Of the 190 companies in the Novo Mercado, which establishes strict corporate governance rules, 89% have only one woman or no women among their chief officers. Companies with three or more women in senior management are 3% of the total.
At the Basic level, companies with one or no women in senior management totaled 86%, out of a total of 168 companies. Those with three or more women are 7%. At Corporate Governance Level 2, these percentages are respectively 87% and 4%.
Companies at Corporate Governance Level 1 had the lowest percentage (67%) when the criteria were complete absence of or only one woman among chief officers, and the largest (26%) when analyzing those with three or more women in senior management.
Board of Directors
The survey also analyzed the participation of women on Boards of Directors. Among the companies listed at the Basic corporate governance level, 81% had no women or only one on the Board of Directors. The figure was 70% among companies at Corporate Governance Level 1, 79% at Corporate Governance Level 2, and 75% on the Novo Mercado.
The number of companies with three or more women on the Board of Directors did not surpass 7% among companies listed on the Novo Mercado, 4% at Corporate Governance Levels 1 and 2, and 6% at Basic level.
The figures for companies with two women on the Board of Directors are as follows: 26% of companies at Corporate Governance Level 1; 18% on the Novo Mercado; 17% at Corporate Governance Level 2 and 13% at Basic.
Leaderships
Examining female participation in the senior management of companies becomes more significant when surveys prove the correlation between gender diversity with greater profitability and, particularly, the importance of leadership for cultural transformation.

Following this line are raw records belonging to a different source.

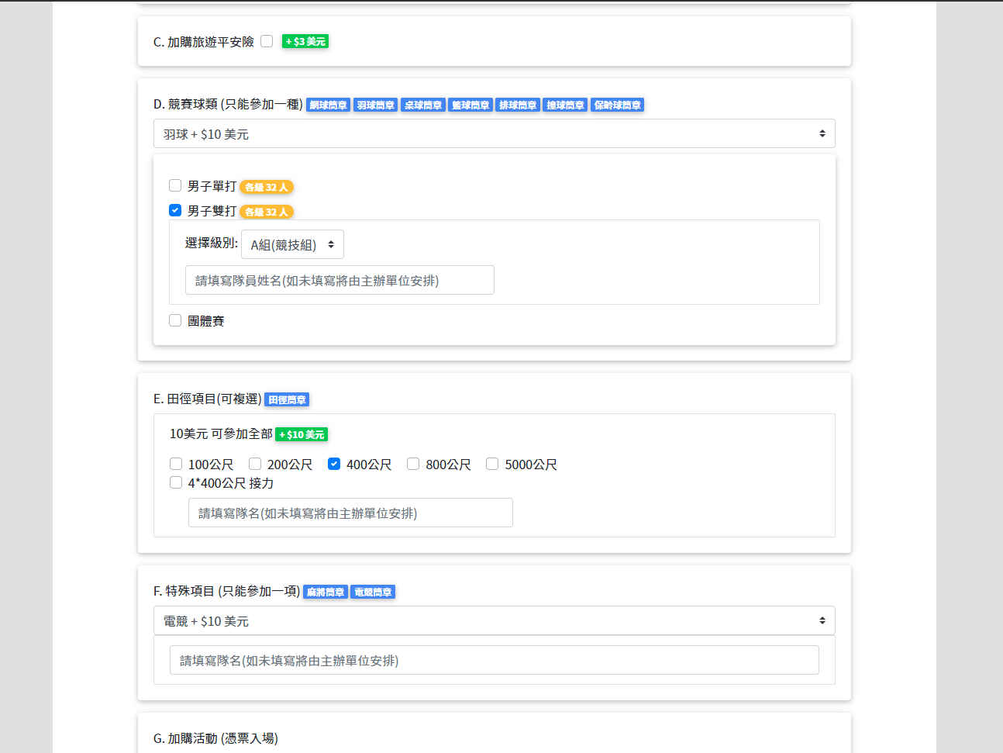Open the 桌球簡章 badge
The image size is (1003, 753).
pyautogui.click(x=422, y=105)
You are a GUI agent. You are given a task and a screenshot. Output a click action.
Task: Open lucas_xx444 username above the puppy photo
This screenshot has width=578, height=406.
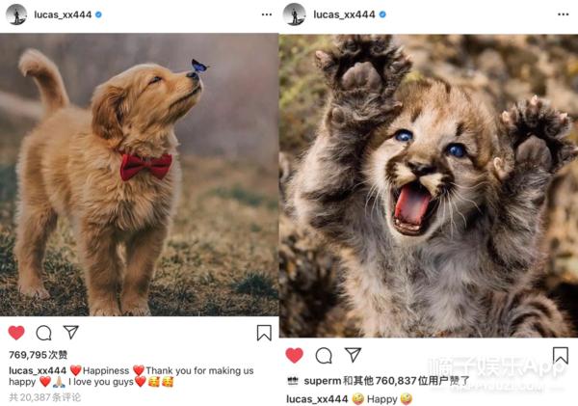coord(63,14)
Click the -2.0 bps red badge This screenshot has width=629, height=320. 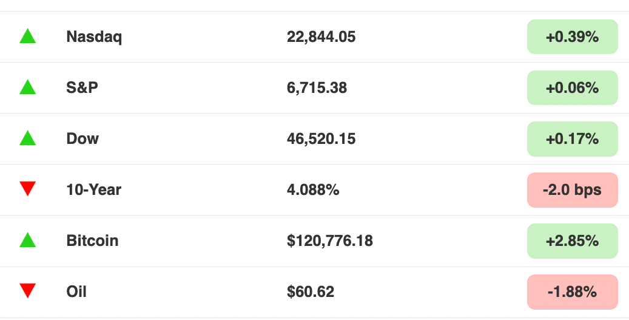[x=573, y=190]
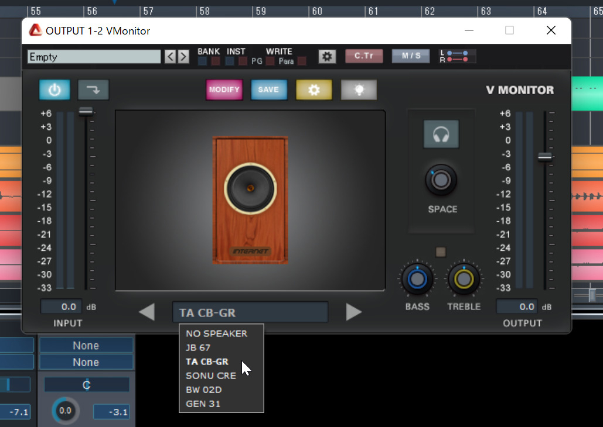Open the TA CB-GR speaker dropdown
The image size is (603, 427).
point(250,312)
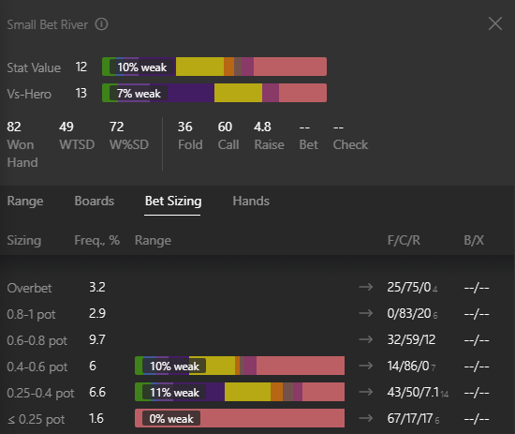Click the arrow icon in 0.8-1 pot row
The height and width of the screenshot is (434, 515).
pos(365,313)
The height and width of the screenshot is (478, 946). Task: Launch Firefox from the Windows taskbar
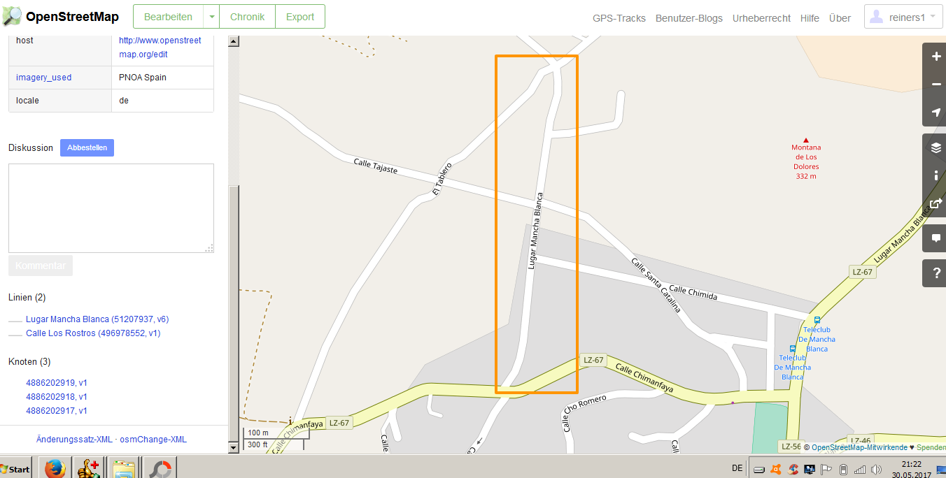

To be successful, actions focused on increasing diversity in companies need the engagement of leaders. Among the 408 companies traded on the Brazilian market and which were surveyed by B3, there are 2,596 board members and 2,126 executive officers in all. This widens the stage for diversity ambassadors within organizations so that change can truly occur at all levels.
B3 has also reaffirmed its commitment to diversity and to the ESG agenda in numerous actions, as protagonist, driver, or supporter of best practices. As a financial market infrastructure, the company aims to provide parameters so that on, the one hand, companies can assess themselves and grant transparency to their activity and, on the other, investors and wider society can keep track of the advances made.
ISE B3
The B3 Corporate Sustainability Index (ISE) is an important ally in analyzing the behavior of companies that commit to best corporate practices within the ESG agenda. The index was created in 2005 and was one of the first in the world to assess initiatives related to social, environmental and corporate governance questions. In these 16 years it has undergone readjustments to reflect the development of the market and the increased demands on companies to adopt corporate best practice.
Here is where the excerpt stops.